草の根交流
1984年9月に広島県と中国四川省が友好提携を締結し、その日に発足した広島県日中親善協会(中区)は政治や経済の動きに左右されない民間交流を続けている。
10月27日にあった広島経営同友会(三村邦雄会長)の例会で、親善協会の加藤義明会長が「中国の地方(四川省とその周辺)」と題し、講演した。

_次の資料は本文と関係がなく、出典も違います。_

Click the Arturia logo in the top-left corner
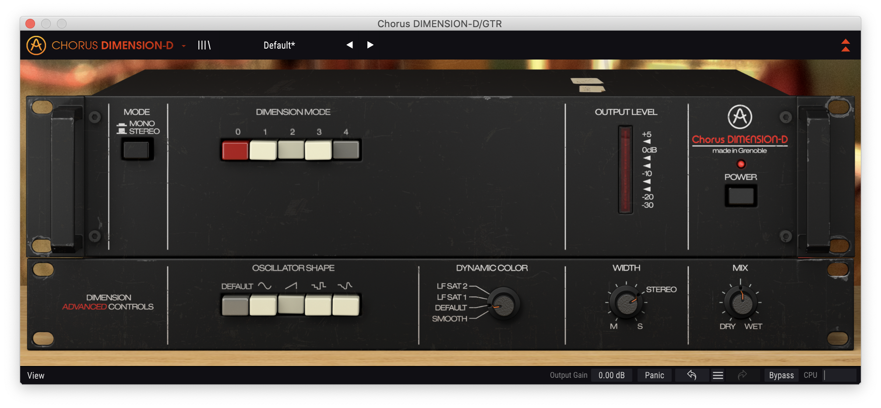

発足以来、高校生や大学生の相互派遣、語学講座、留学生支援などを重ね、近年は毎年県内の高校生約10人を派遣する。2000年度に四川で始めた植林事業は延べ約402万本を植え、住民と共に森を育てる。現場で交わされた笑顔や会話が互いの心を結ぶよりどころという。12年の会長就任から毎年のように四川を訪れる加藤さんは、
「習近平政権は本格的な社会主義現代国家の構築へかじを切った。しかし政治や制度が変わっても草の根で積み重ねた人と人の信頼は揺るがない。木を植えるように時間をかけて育てる交流こそ、永遠の隣人である中国との未来をつくる」
今年度は現地の大学生で構成される四川省友好青年団の受け入れを予定。サイクリングや文化体験などの準備に余念がない。気負うことなく、とうとうと語る日中友好の姿が永く続くことを願う。